__Work to be completed__
Print the lines of the items below verbatim, starting at the very first line and ending at the line that contains "point(53,65)", with both ends included. Leave the pictures out of your answer.

Items from a pointing dataset
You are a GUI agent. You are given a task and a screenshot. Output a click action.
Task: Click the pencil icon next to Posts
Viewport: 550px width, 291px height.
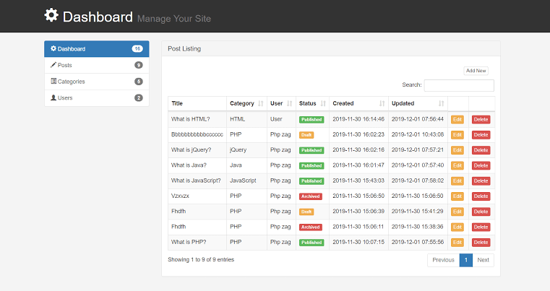point(53,65)
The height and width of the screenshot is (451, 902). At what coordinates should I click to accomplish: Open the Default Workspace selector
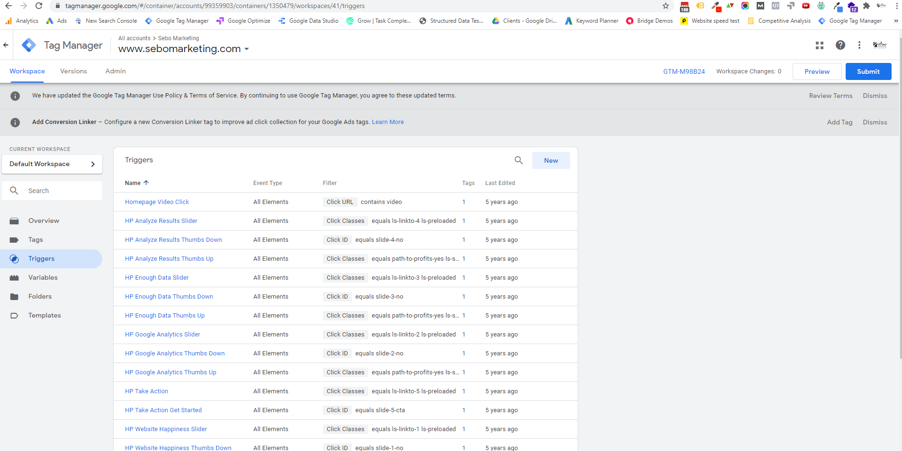coord(52,164)
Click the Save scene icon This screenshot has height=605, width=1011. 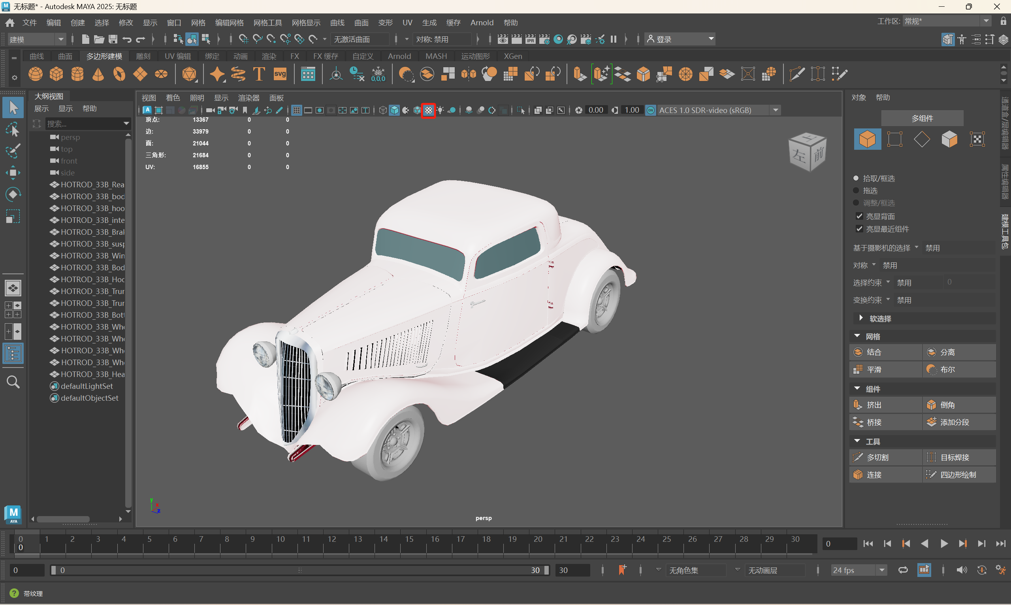click(113, 39)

__Solution for this exercise__
You are a GUI agent. You are given a task and a screenshot. Output a click action.
Task: Click the pencil icon next to Posts
Viewport: 550px width, 291px height.
point(53,65)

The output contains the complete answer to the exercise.